A. I agree with your friend. T-shirts that are not a pristine white tend to look ratty and past their time, even if they are not that old. Whether they are yellowish, gray, or just not quite pure white, it does not reflect well on you. There are wrong ways to wash your T-shirts, right ways to wash them, and wrong and right ways to buy them.
- Use chlorine bleach as part of your white-laundry routine. Apparently, you have heard that chlorine bleach can harm fabric and, to some extent, this is true. If you use too much or if you pour bleach directly onto the fabric, you will surely damage it. But careful use on your all-white garments will not cause trouble. Using bleach may very slightly hasten deterioration of the shirt, but the whiteness you will achieve outweighs the shirt’s only slightly shortened lifespan.
- Do not include your white T-shirts in a mixed-color load along with other clothes that are not all-white. This is a problem because colors may bleed and can discolor the white garments. And it will dissuade you from using the bleach you need to use. Note of caution: With garments that include some color (even just in the trim), you should not use chlorine bleach in the load.
- Never include anything that is extremely dirty in the load with white shirts. You can consider a very dirty piece of clothing the same as another color (because it isn’t white).
- Pre-soak. Before washing, allow your clothes to sit in the washer with detergent in the water for at least 15 minutes (up to a few hours) before you wash the laundry load.
- Don’t overcrowd your laundry. Wash a small number of items in enough water for a large load.
- Add one or two white terry cloth towels to the load to help “scrub” your T-shirts.
- Buy T-shirts that are 100 percent cotton. Even a small percentage of synthetic in the fabric mix reduces the chances that bleach will be effective. All-cotton items bleach nicely; synthetics do not. Likewise, avoid buying very thin (cheap) T-shirts; somehow, they discolor and stretch out at the neckband more quickly than ones with some heft.

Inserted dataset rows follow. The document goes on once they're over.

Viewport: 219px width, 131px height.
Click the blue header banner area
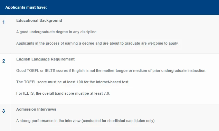(110, 7)
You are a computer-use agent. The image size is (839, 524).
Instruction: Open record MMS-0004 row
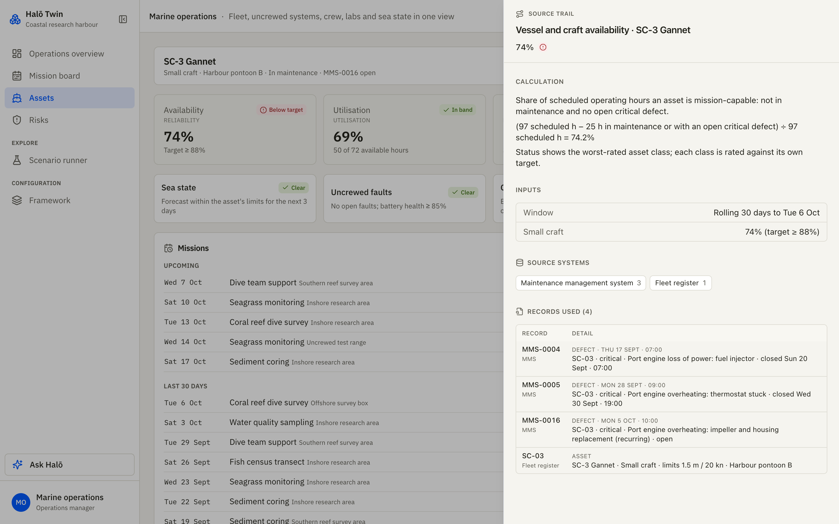point(671,359)
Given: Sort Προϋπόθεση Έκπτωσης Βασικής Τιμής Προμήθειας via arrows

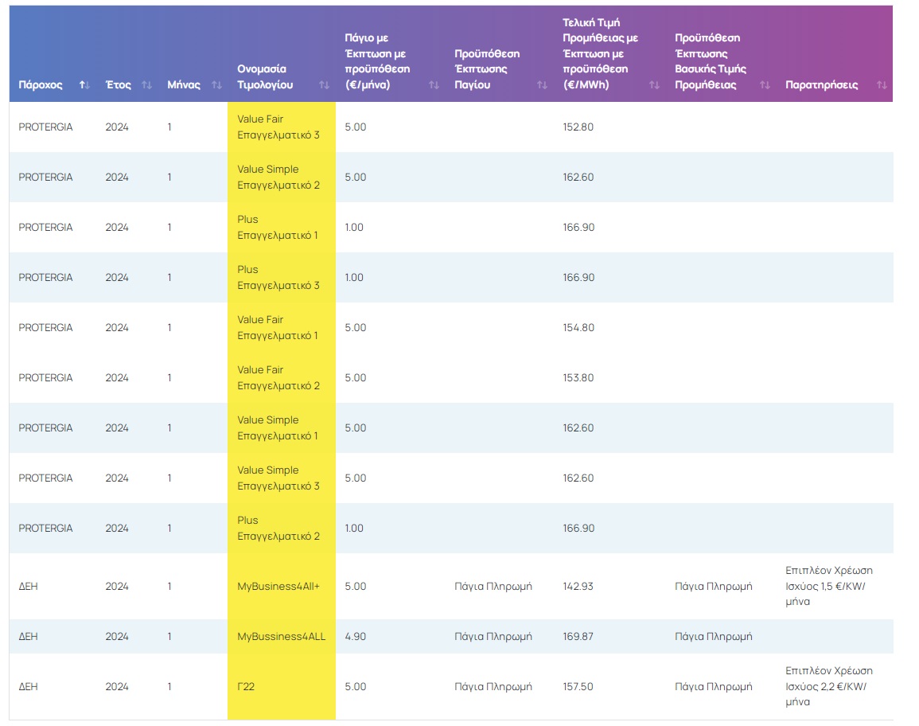Looking at the screenshot, I should click(765, 85).
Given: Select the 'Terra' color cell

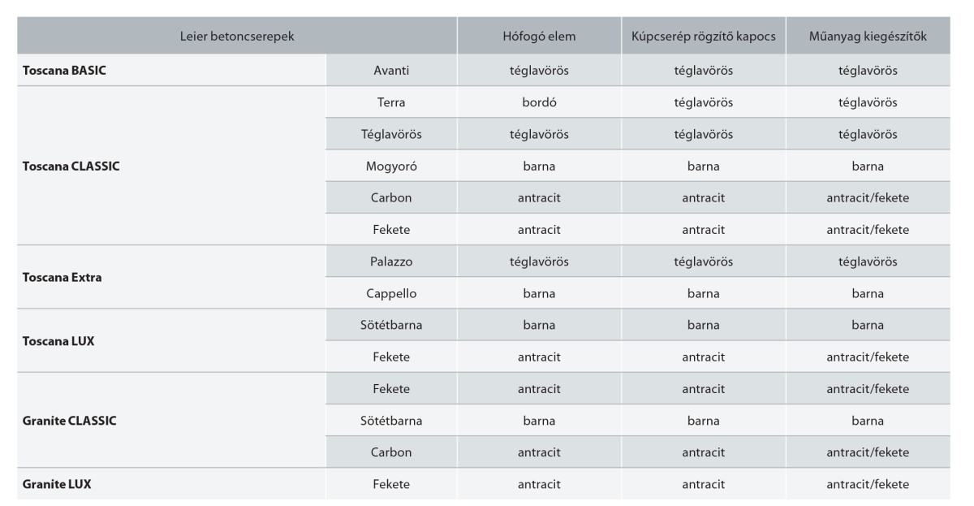Looking at the screenshot, I should (391, 102).
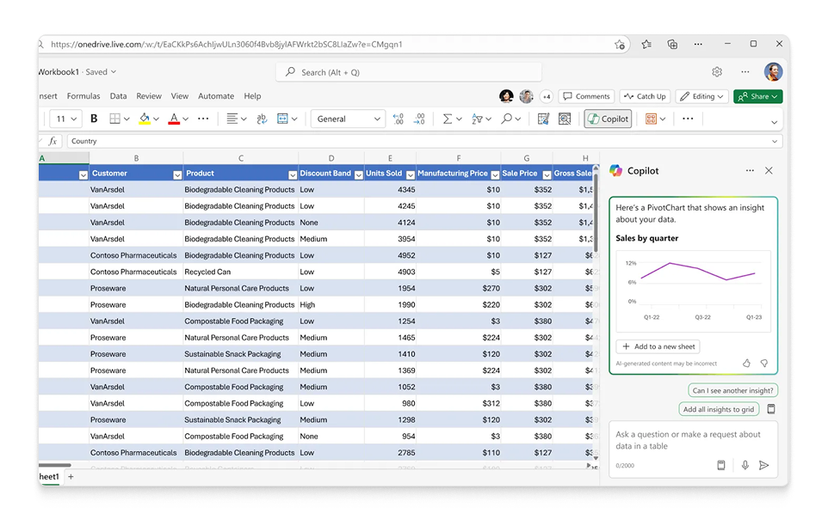This screenshot has width=828, height=520.
Task: Click the thumbs down feedback icon
Action: (763, 364)
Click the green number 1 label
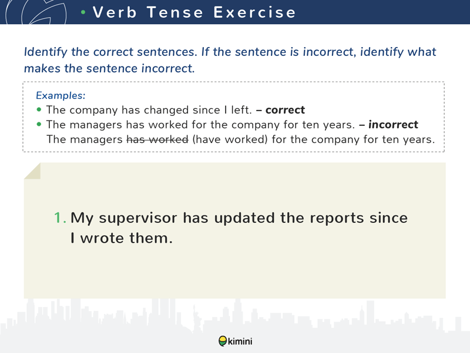Viewport: 470px width, 353px height. coord(60,218)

- Finally, having a white T-shirt show under your shirt is certainly not a strict requirement. Men often assume that their dressing style is the only option. Probably, these days, fewer than half of America’s businessmen wear an open-collar dress shirt without a tie and with a white crew-neck T-shirt. When you wear a tie, or a V-neck Tee, the state of your T-shirt barely matters (other than to whomever sees you undress). Some men (who either don’t perspire much or don’t care) wear no T-shirt. Still others choose a style that is not my favorite but not significantly less businesslike – wearing a colored crew-neck Tee that does not clash with the rest of their clothing . . . but please note, “dingy” is not a color!